- Project Overview
- Key Features
- Project Workflow
- Skills demonstrated
- Setup and Installation
- Model Training and Results
- Running the Web Application on LocalHost
- Deployment on AWS and Azure
This project demonstrates a complete machine learning pipeline, from data ingestion to model deployment. The goal is to predict the median housing value based on various features like housing median age, total rooms, population, etc., using a Flask web application for user interaction.
- Automated Data Ingestion: Automatically downloads a dataset from Kaggle using API calls and stores it as a CSV file locally. The data is also stored in MongoDB Atlas (NoSQL) for storage in cloud databases.
- Data Preprocessing Pipeline: The data preprocessing pipeline includes handling missing values, encoding categorical variables, scaling numerical features, and splitting the dataset into training and testing sets.
- Model Selection using GridSearchCV: Multiple machine learning models are trained and optimized using
GridSearchCV
. The best model is saved in a pickle file for future use. - Flask Web Application: A user-friendly web interface built with HTML and CSS allows users to input features and receive predictions. The interface is designed to be intuitive and responsive, enhancing the user experience.
- Cloud Deployment: The project is designed for deployment on both Azure and AWS platforms, enabling scalable machine learning solutions.'
- Kaggle API Integration: The project automatically downloads the dataset from Kaggle using an API key.
- Local and Cloud Storage: After downloading, the data is saved locally as a CSV file and uploaded to MongoDB Atlas if it's not already stored there.

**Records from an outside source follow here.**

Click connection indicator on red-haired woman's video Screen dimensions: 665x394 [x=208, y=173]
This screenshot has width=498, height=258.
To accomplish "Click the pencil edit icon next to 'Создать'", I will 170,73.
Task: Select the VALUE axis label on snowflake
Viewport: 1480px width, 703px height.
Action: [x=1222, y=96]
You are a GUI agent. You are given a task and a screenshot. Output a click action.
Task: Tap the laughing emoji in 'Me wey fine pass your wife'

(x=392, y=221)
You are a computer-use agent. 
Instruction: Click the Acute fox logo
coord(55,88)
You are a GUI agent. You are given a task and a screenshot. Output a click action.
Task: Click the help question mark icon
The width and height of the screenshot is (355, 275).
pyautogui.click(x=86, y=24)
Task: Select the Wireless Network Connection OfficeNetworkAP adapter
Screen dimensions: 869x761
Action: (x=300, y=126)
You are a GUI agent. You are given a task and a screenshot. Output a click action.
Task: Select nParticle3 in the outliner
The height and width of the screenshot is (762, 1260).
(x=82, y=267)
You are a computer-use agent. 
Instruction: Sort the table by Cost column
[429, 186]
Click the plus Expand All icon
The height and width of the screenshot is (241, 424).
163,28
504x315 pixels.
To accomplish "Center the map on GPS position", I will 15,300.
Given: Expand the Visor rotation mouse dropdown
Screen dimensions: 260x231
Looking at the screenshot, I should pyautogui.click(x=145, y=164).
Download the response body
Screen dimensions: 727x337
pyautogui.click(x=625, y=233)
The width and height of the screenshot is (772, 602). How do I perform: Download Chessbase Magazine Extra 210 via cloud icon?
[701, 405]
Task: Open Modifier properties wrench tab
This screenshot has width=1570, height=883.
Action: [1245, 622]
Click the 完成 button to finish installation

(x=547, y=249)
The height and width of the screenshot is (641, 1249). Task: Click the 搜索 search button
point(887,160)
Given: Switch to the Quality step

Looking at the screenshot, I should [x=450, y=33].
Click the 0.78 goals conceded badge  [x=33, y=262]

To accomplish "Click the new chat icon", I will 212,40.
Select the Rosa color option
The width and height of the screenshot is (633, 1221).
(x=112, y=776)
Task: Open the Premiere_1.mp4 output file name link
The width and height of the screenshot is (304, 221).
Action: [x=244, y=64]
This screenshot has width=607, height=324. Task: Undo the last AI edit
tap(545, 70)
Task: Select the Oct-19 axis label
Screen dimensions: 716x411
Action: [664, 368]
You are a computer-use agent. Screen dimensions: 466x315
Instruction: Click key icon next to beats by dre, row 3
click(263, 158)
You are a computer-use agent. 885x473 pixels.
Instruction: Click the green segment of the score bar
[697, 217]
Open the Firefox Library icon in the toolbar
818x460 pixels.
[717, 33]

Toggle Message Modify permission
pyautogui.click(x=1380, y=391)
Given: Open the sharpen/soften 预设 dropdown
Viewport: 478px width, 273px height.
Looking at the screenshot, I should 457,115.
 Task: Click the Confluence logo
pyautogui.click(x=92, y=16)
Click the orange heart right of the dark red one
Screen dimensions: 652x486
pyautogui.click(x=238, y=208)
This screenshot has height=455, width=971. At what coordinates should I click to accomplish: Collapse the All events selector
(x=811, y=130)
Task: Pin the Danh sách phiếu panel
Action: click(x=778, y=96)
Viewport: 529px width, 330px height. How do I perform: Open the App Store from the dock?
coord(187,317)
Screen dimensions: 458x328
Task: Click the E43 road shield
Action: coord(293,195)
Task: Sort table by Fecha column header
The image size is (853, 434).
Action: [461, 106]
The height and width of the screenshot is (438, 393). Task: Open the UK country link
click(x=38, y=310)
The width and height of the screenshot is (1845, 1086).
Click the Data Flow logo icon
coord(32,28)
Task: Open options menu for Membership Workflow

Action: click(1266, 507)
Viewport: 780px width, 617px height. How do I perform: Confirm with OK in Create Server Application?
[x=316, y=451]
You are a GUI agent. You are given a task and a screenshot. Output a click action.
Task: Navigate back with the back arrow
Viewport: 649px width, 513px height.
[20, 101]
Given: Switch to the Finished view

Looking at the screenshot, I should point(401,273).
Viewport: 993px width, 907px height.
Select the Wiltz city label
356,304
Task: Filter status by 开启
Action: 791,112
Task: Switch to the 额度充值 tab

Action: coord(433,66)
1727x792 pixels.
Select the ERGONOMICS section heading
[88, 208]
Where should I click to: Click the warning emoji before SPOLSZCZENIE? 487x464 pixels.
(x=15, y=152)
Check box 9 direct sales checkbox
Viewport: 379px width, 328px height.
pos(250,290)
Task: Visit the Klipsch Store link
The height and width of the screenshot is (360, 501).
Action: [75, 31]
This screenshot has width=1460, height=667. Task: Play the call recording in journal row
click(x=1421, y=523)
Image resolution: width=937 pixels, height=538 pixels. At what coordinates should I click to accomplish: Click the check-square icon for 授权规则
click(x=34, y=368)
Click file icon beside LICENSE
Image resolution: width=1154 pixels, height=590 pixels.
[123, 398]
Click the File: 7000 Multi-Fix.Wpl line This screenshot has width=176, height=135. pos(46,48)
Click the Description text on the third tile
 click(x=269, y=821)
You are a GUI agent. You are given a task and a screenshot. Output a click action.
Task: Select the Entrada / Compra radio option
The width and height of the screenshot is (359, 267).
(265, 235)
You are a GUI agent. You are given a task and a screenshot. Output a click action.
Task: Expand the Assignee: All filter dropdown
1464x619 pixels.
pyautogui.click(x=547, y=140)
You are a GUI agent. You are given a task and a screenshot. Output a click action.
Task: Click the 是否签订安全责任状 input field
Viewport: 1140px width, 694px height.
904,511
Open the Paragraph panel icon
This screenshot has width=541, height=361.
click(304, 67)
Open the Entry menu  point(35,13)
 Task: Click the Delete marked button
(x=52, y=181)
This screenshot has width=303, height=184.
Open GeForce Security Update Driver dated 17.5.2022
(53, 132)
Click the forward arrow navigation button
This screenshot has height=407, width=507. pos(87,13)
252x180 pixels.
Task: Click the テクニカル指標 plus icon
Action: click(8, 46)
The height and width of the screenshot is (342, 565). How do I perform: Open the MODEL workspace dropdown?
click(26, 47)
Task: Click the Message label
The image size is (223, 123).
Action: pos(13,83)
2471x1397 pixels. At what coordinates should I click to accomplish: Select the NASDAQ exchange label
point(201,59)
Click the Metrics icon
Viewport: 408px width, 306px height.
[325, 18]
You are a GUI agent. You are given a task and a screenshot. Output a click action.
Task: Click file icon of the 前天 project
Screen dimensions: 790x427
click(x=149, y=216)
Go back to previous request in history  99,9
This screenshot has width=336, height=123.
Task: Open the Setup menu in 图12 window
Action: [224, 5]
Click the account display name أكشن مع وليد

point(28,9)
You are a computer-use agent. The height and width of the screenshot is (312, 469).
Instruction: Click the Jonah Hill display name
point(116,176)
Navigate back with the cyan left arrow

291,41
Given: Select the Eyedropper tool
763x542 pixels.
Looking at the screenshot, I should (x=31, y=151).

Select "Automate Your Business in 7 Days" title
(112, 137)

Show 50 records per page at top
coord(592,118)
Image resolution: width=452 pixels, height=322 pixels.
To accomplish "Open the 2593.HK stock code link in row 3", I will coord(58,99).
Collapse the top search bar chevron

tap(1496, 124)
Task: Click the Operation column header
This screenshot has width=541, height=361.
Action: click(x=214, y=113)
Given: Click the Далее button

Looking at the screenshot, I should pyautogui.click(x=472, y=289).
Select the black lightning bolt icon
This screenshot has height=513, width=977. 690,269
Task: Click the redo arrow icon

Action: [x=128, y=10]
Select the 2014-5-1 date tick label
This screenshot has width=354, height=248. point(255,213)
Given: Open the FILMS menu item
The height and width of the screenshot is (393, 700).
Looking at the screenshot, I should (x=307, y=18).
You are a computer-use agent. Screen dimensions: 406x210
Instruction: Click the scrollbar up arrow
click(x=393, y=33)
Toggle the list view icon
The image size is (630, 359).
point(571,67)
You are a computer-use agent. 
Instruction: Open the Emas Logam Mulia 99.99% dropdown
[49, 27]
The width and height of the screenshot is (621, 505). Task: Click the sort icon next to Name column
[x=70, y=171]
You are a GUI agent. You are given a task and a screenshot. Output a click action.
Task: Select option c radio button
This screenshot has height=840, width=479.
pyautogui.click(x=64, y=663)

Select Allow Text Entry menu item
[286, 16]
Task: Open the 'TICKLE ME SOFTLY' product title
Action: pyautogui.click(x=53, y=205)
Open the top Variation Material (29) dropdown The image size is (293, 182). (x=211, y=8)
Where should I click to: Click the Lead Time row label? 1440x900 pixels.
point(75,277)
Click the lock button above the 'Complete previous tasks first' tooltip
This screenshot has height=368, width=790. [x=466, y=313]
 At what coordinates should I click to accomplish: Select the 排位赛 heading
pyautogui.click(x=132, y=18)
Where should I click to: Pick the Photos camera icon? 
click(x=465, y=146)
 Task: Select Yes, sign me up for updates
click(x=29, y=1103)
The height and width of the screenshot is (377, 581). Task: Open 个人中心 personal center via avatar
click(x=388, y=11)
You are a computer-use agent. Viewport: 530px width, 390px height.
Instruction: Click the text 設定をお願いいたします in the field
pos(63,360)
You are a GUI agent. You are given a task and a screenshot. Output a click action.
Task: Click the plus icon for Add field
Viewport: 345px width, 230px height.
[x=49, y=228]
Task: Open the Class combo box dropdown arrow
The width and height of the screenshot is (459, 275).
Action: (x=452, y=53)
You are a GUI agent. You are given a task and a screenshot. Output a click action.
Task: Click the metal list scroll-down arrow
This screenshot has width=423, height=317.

The data preprocessing pipeline includes:
- Imputation
- Encoding categorical features (like
ocean_proximity
) - Feature scaling
- Splitting data into training and testing sets
- Multiple models are trained using
GridSearchCV
to find the best model for predicting the median house value in the districts of California. - The selected model is then serialized and stored as a
.pkl
file, along with preprocessing, imputing, feature engineering and data transformation objects.
The Flask web application provides an easy interface for users to input features and receive predictions.
- Users enter the housing data through a web form.
- After submitting the form, the model predicts the potential median housing value.
- A results page displays the prediction along with a button to submit a another query.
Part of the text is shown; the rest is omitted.